With all this talk and action yesterday from the Fed and ECB, crude rallied too – it closed $2 higher to $98/bbl. So here we have GDP growing at a pathetic 1.5% rate over the past year and crude heads for $100/bbl again – the national average at the pump is $3.44. To be fair, the increased concerns over an Israel/Iran conflict have played a role in higher energy prices. Still, the cost of energy (and food too, as a trip to the grocery store clearly shows) is obviously a consequence of unprecedented monetary stimulus.
Import Prices
The Labor Department reported that import prices fell 0.6% in October – the third monthly decline in six months – and the September reading was revised to 0% from the 0.3% initially estimated.
The easing of import prices over the past few months has sent the year-over-year increase down to 11.0% from the 12.9% in September and the 13.7% three-year high hit in July.
Jobless Claims
The Labor Department also reported that initial jobless claims fell 10,000 to 390,000 last week. That is the lowest level in seven months, but as has occurred every week for as long as I can remember, the previous week’s reading has been revised up – up by 3,000 to 400,000 for the previous week. So we can’t really have confidence that initials fell to 390K, we’ll have to see how the revision plays out next week.
In any event, we need these claims to come down the 350K level to suggest that substantial job growth has arrived in a consistent manner.
The four-week average fell 5,250 to 400,000, the lowest level since claims began to rise again in late April.
Continuing claims were mixed as the standard issue (covering the first 26 weeks of joblessness) fell 92,000, while emergency claims (take over and extend to 99 weeks) rose 43,500. So the net number declined, but the increase in emergency claims suggests that those coming off of standard claims rolled into emergency claims as they exhausted the first 26 weeks of bennies without finding a job.
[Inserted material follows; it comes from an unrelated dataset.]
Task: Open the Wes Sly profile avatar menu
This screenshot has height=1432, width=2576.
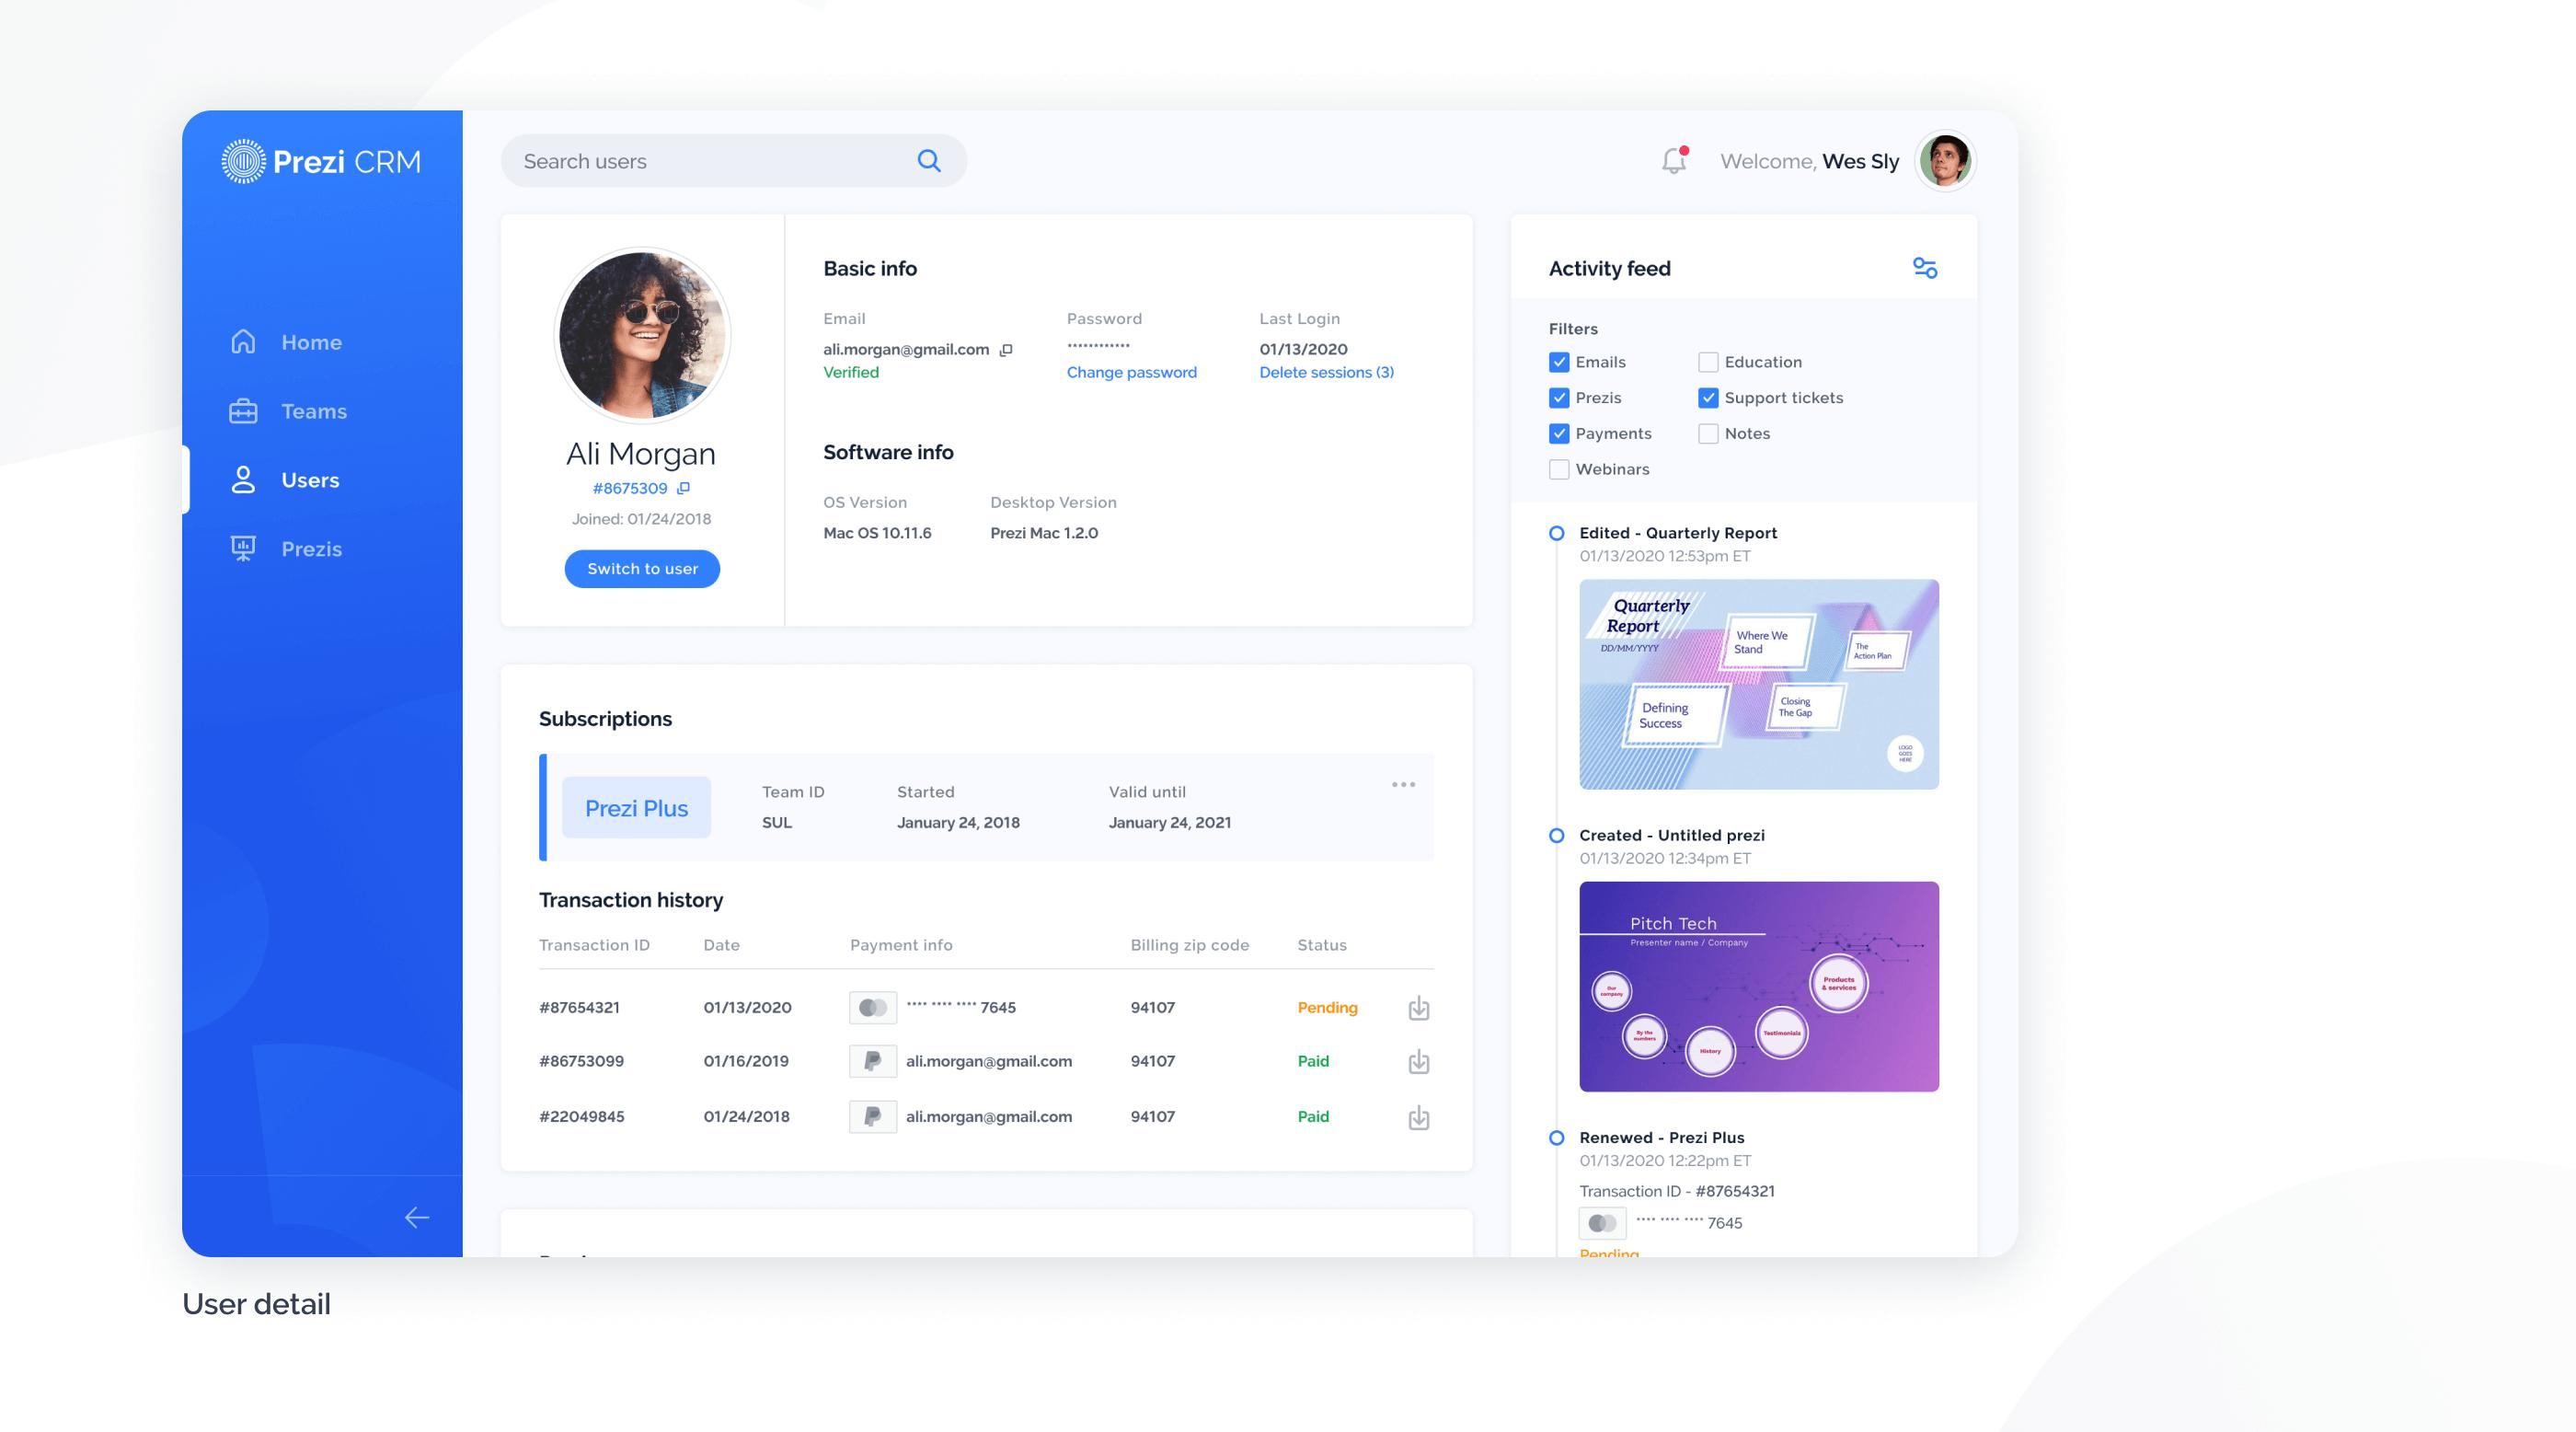Action: [1945, 161]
These numbers too are subject revisions though and since what was believe to be a 15,000 decline in standard claims in the week before was revised to a 7,000 increase. So we’ll if that 92K decline on standard continuing claims even holds up.
Trade Balance
For September, the trade gap narrowed to $1.8 billion, or 4%, to -$43.1 billion as the increase in export activity outpaced that of imports – exports up 1.4%, while imports were up just 0.3%.
But it is the real (inflation-adjusted) trade gap that matters for GDP. That number also narrowed, less so, but maybe by enough to offset what looks to be weaker inventory data for September – which alone would have sent the Q3 GDP revision to below 2.0%. The real trade gap declined by 2.0% to -$45.398 billion. This is 4% lower than the average of the previous quarter and that’s why it may offset the lower inventory build.
I still think Q3 GDP will be revised below 2.0%, probably to 1.9% from the 2.3% initially expected. If so, this will mark three-straight quarters below 2.0% for GDP and in the postwar era we’ve never escaped recession after such weak growth. Then again, with the Fed more aggressive than ever, one can’t really apply a past-is-prologue analysis.